I have a existing s3 bucket which contains large amount of files. I want to run a lambda function every 1 minute and copy those files to another destination s3 bucket.
My function is:
s3 = boto3.resource('s3')
clientname=boto3.client('s3')
def lambda_handler(event, context):
bucket = 'test-bucket-for-transfer-check'
try:
response = clientname.list_objects(
Bucket=bucket,
MaxKeys=5
)
for record in response['Contents']:
key = record['Key']
copy_source = {
'Bucket': bucket,
'Key': key
}
try:
destbucket = s3.Bucket('serverless-demo-s3-bucket')

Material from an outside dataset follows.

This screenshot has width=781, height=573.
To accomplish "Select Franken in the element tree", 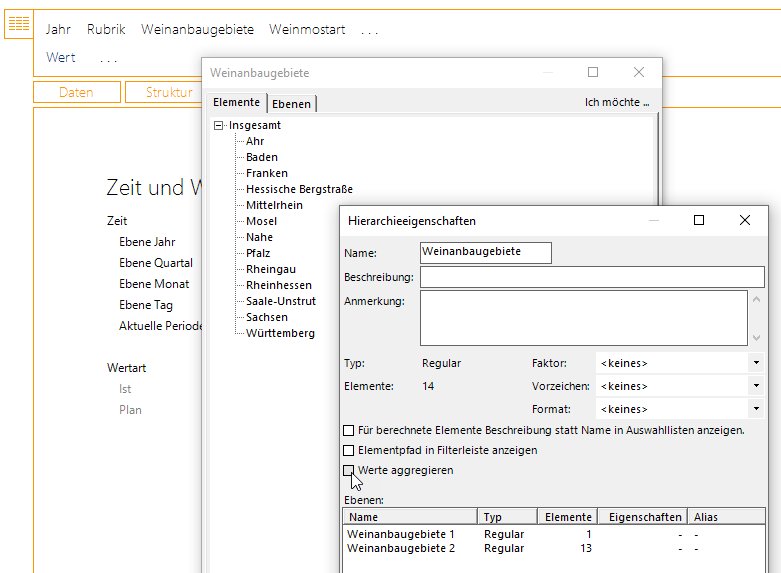I will click(266, 173).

destbucket.copy(copy_source, key)
print('{} transferred to destination bucket'.format(key))
except Exception as e:
print(e)
print('Error getting object {} from bucket {}. '.format(key, bucket))
raise e
except Exception as e:
print(e)
raise e
Now how can I make sure the function is copying new files each time it runs??

Suppose the two buckets in question are Bucket-A and Bucket-B
and task to be done is copy files from Bucket-A --> Bucket-B
Lamba-1 (code in the question) reads all files from Bucket-A and copy them one-by-one to Bucket-B in a loop.
In the same loop it also puts one entry in DynamoDb table say
"Copy_Logs" with column File_key and Flag.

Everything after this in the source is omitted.